The present only seems the hardest because the past I over and the future hasn't happened.
There's so much joy ahead of you, the kind you can't possibly understand until you see it yourself.
The responsibility of consequences is often disguised as the power of permission. "I won't do this if you help me", "I'll work on my anger if you do this for me", "I promised you I'd quit, but can I have just one?". The unspoken question is, "Can it be your fault if this goes badly?"
You cant make someone love you the way you need to be loved. Someone can love you very much and still be bad for you, even if you love them very much in return. Two people can love each other very, very much, and try their very best, and still be wrong for each other.
Sometimes being near to someone changes you, even in good ways, and the people you become don't fit together as well as the people you were.
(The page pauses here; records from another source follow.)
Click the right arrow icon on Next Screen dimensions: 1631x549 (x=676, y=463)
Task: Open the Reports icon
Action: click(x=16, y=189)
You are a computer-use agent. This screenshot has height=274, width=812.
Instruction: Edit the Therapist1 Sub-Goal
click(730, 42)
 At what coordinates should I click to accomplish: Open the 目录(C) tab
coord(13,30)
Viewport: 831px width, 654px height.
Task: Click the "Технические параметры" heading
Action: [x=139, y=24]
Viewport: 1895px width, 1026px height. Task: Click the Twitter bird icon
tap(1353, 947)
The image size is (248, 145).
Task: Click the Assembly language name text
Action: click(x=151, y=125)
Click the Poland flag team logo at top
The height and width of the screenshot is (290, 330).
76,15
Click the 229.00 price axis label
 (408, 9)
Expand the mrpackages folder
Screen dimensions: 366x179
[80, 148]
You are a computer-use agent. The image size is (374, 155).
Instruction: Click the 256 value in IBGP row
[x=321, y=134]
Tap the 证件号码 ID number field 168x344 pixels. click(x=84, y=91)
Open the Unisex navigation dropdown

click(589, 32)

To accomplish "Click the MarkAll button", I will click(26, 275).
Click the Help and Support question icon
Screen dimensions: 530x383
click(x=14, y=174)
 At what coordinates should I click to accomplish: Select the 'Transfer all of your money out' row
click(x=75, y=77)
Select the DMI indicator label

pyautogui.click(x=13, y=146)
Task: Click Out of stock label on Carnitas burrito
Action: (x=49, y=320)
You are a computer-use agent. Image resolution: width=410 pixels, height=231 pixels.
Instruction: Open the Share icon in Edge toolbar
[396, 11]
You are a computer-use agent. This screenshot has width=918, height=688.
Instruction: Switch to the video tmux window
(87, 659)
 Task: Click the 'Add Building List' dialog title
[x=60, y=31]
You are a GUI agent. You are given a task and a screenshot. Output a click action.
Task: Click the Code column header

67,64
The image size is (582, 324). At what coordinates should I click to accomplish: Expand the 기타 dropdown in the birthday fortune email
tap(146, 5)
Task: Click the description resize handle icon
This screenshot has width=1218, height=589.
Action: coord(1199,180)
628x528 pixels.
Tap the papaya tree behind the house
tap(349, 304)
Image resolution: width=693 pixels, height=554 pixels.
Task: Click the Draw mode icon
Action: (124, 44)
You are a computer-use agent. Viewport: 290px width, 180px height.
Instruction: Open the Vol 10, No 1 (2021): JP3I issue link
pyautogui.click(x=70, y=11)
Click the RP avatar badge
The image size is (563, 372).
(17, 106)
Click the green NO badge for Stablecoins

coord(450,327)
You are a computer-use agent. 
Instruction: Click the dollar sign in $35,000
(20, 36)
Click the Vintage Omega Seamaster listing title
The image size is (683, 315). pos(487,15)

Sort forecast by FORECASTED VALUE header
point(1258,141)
Caring takes work. Even if it's real. Especially if it's real. And the most important gestures aren't the grand, poetic, songs-and-flowers-and-tears moments; they're getting out of bed even though you don't want to. Paying attention to things you don't enjoy. Scrubbing pans, or opening a window, saying "thank-you", or helping carry groceries into the house. The small things fill the big things- without the small, boring, mediocre things, big things feel hollow.
Thrre is honour and dignity in humble work.
If you are a cruel and spiteful person, then you will find every place you visit to be full of the same cruel, spiteful people. This is not because the world is as cruel as you, but because everywhere you are, you will be disliked. This is the curse that comes with being persistently cruel and spiteful.
If you are a kind and ppsitive person, you will repeatedly encounter kind and positive people, because as they grow familiar with you, they will be happier to have you near. This is the reward of being a kind and positive person.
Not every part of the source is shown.